* [Excerpted passage]:
Okay, here’s our final contract for how procedure calls will work:

The calling procedure (“caller”) will

PUSH the argument values onto the stack in reverse order.

Branch to the entry point of the callee, putting the return address into the linkage pointer.

When the callee returns, remove the argument values from the stack.

The called procedure (“callee”) will

Perform the promised computation, leaving the result in R0.

Jump to the return address when the computation has finished.

Remove any items it has placed on the stack, leaving the stack as it was when the procedure was entered. Note that the arguments were PUSHed on the stack by the caller, so it will be up to the caller to remove them.

Preserve the values in all registers except R0, which holds the return value. So the caller can assume any values placed in registers before a nested call will be there when the nested call returns.

We saw the code template for procedure calls on an earlier slide.

Here’s the template for the entry point to a procedure F. The code saves the caller’s LP and BP values, initializes BP for the current stack frame and allocates words on the stack to hold any local variable values. The final step is to PUSH the value of any registers (besides R0) that will be used by the remainder of the procedure’s code.

The template for the exit sequence mirrors the actions of the entry sequence, restoring all the values saved by the entry sequence, performing the POP operations in the reverse of the order of the PUSH operations in the entry sequence. Note that in moving the BP value into SP we’ve reset the stack to its state at the point of the MOVE(SP,BP) in the entry sequence. This implicitly undoes the effect of the ALLOCATE statement in the entry sequence, so we don’t need a matching DEALLOCATE in the exit sequence.

The last instruction in the exit sequence transfers control back to the calling procedure.

With practice you’ll become familiar with these code templates. Meanwhile, you can refer back to this slide whenever you need to generate code for a procedure call.

Here’s the code our compiler would generate for the C implementation of factorial shown on the left.

The entry sequence saves the caller’s LP and BP, then initializes BP for the current stack frame. The value of R1 is saved so we can use R1 in code that follows.

The exit sequence restores all the saved values, including that for R1. The code for the body of the procedure has arranged for R0 to contain the return value by the time execution reaches the exit sequence.

The nested procedure call passes the argument value on the stack and removes it after the nested call returns.

The remainder of the code is generated using the templates we saw in the previous lecture. Aside from computing and pushing the values of the arguments, there are approximately 10 instructions needed to implement the linking approach to a procedure call. That’s not much for a procedure of any size, but might be significant for a trivial procedure. As mentioned earlier, some optimizing compilers can make the tradeoff of inlining small non-recursive procedures saving this small amount of overhead.

So have we solved the activation record storage issue for recursive procedures?

Yes! A new stack frame is allocated for each procedure call. In each frame we see the storage for the argument and return address [CLICK]. And as the nested calls return the stack frames will be deallocated in inverse order.

* [Source records]:

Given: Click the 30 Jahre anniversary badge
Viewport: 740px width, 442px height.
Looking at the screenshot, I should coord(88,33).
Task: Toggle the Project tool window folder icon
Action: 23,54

* [Requirements]:
1) In the procedure-call text, which register holds the value the called procedure returns?
2) Copy out all of the rows word for word, from the anniversary badge line through the Project tool window line and its action.
The rows have nothing to do with the procedure-call text.

* [Results]:
1) R0

2)
Given: Click the 30 Jahre anniversary badge
Viewport: 740px width, 442px height.
Looking at the screenshot, I should coord(88,33).
Task: Toggle the Project tool window folder icon
Action: 23,54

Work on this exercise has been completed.